WHAT YOU NEED TO DO: Drop the pictures; give again exactly the lines from the one holding "Where should I" through the end of the data.

[Dataset items]
-=-=-=-=-

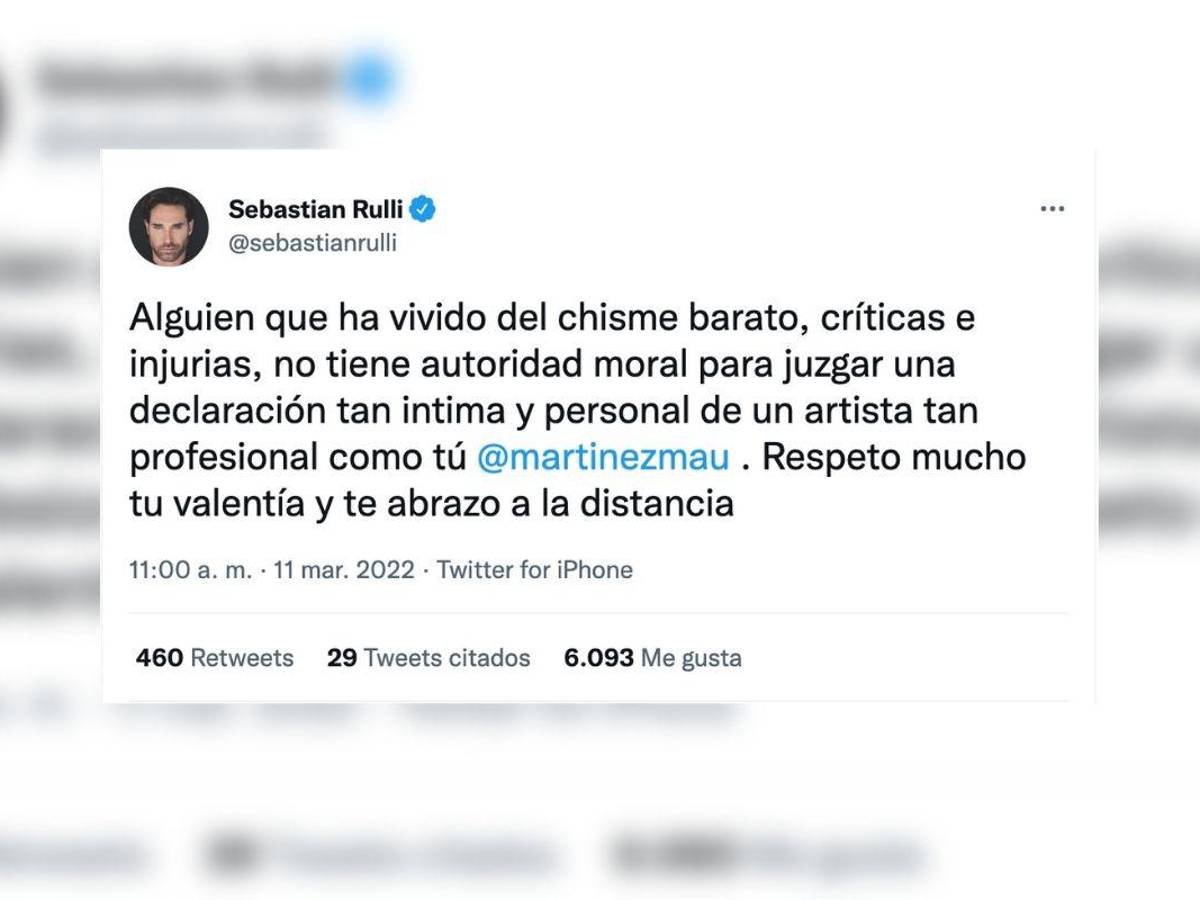Click the Twitter verified badge next to the name
Screen dimensions: 1200x900
(424, 208)
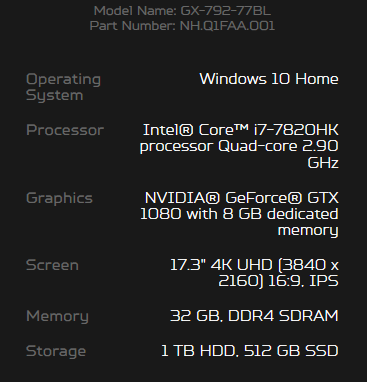Select the Part Number NH.Q1FAA.001 text
The height and width of the screenshot is (382, 367).
pos(182,26)
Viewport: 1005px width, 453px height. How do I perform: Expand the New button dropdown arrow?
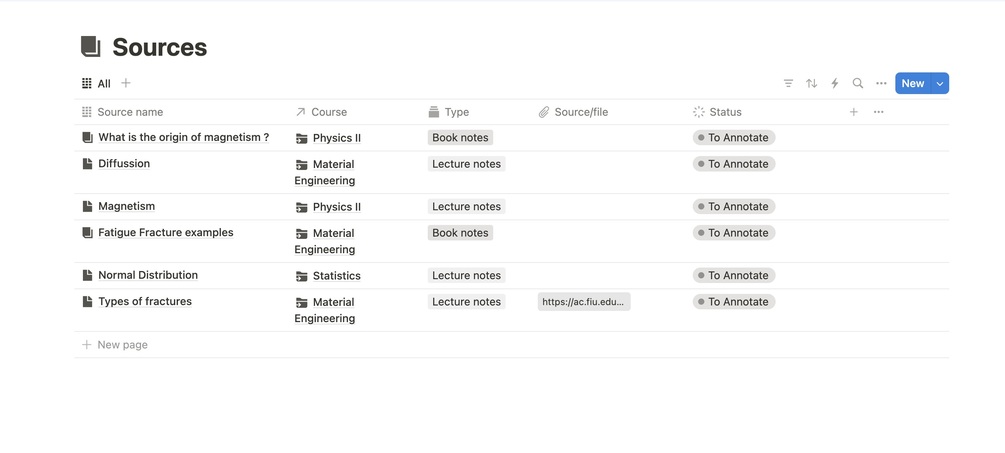(x=940, y=83)
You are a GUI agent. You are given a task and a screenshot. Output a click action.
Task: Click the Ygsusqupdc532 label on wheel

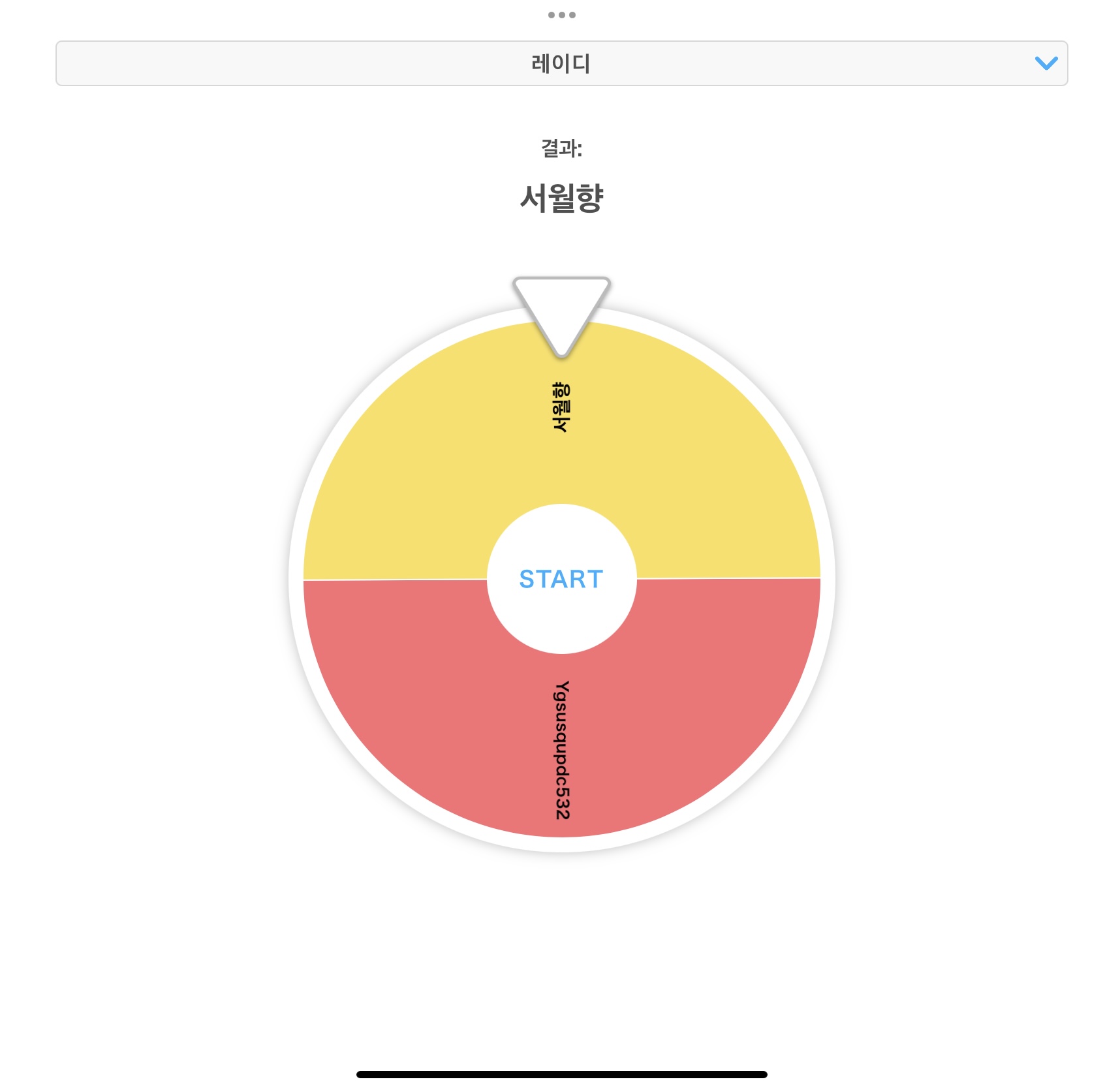coord(562,750)
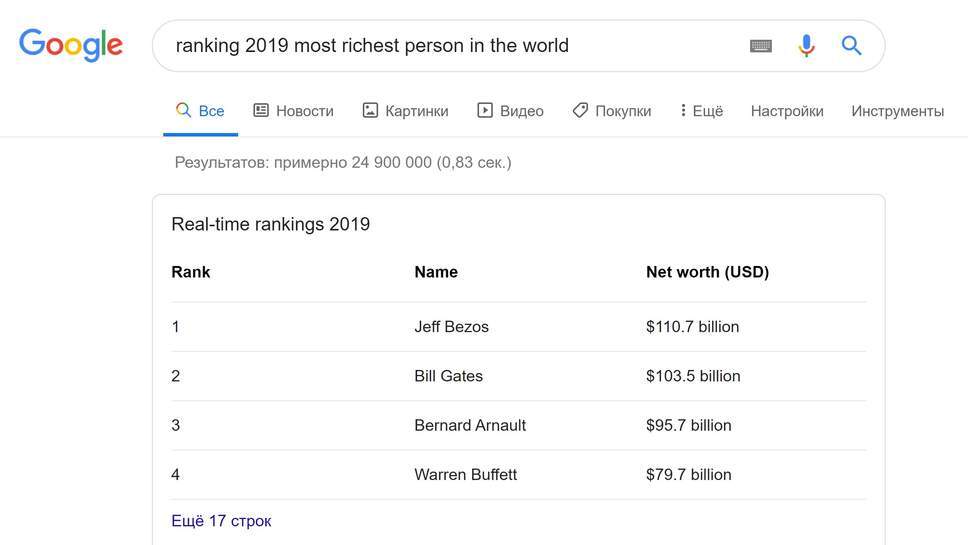This screenshot has width=968, height=545.
Task: Click the image icon beside Картинки
Action: tap(370, 111)
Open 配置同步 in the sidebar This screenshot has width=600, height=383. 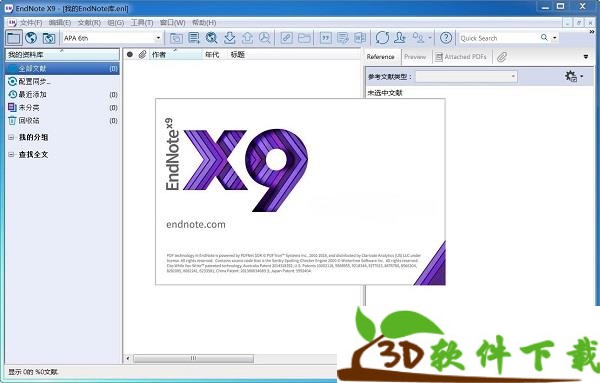click(34, 81)
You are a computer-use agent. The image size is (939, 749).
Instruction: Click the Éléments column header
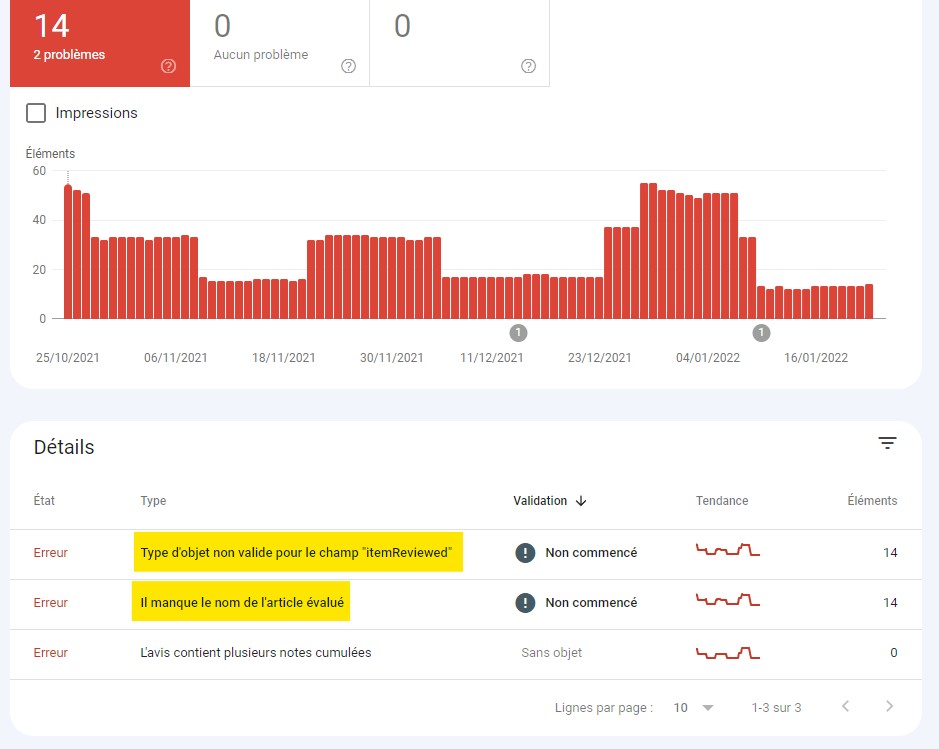871,501
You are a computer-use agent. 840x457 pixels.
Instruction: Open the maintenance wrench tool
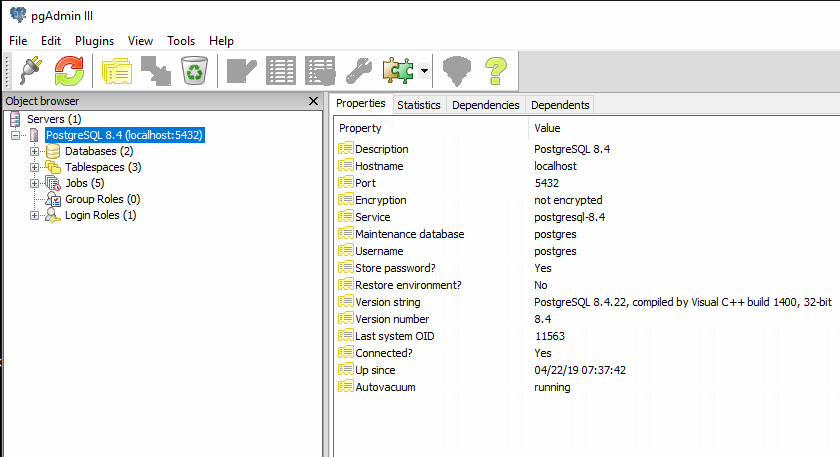click(x=359, y=71)
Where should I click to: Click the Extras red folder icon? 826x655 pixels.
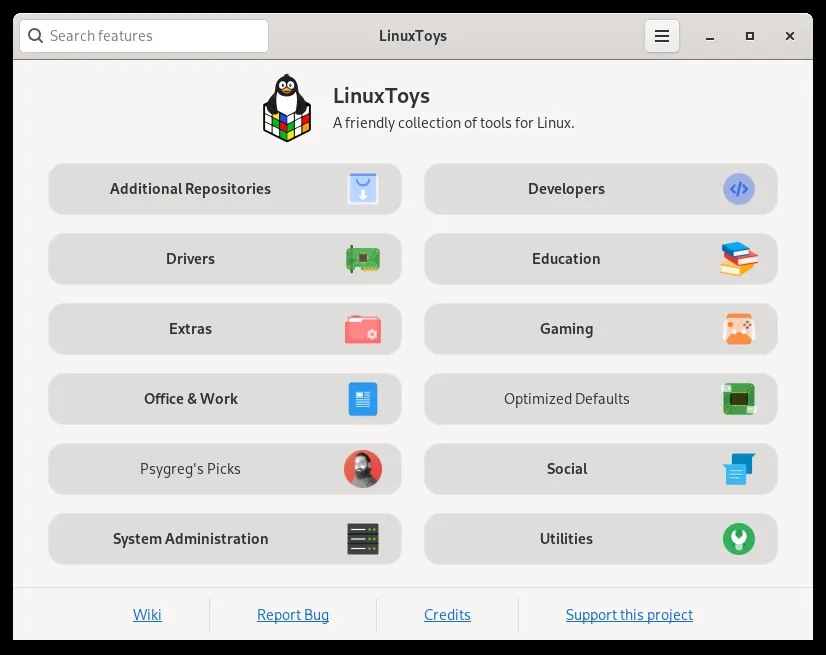click(364, 328)
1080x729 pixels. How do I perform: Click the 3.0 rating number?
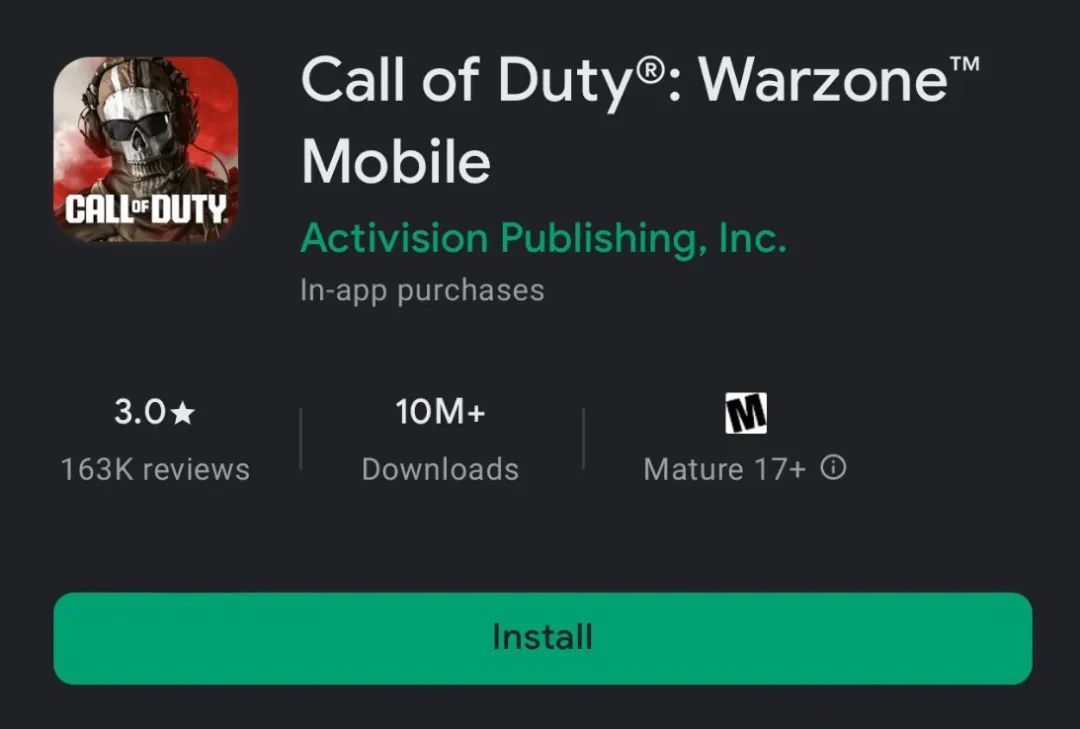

-=-=-=-=-

WRITTEN REPLY:
Where should I click to: Click the Extras red folder icon? 826x655 pixels.
click(364, 328)
1080x729 pixels. How do I perform: Click the 3.0 rating number?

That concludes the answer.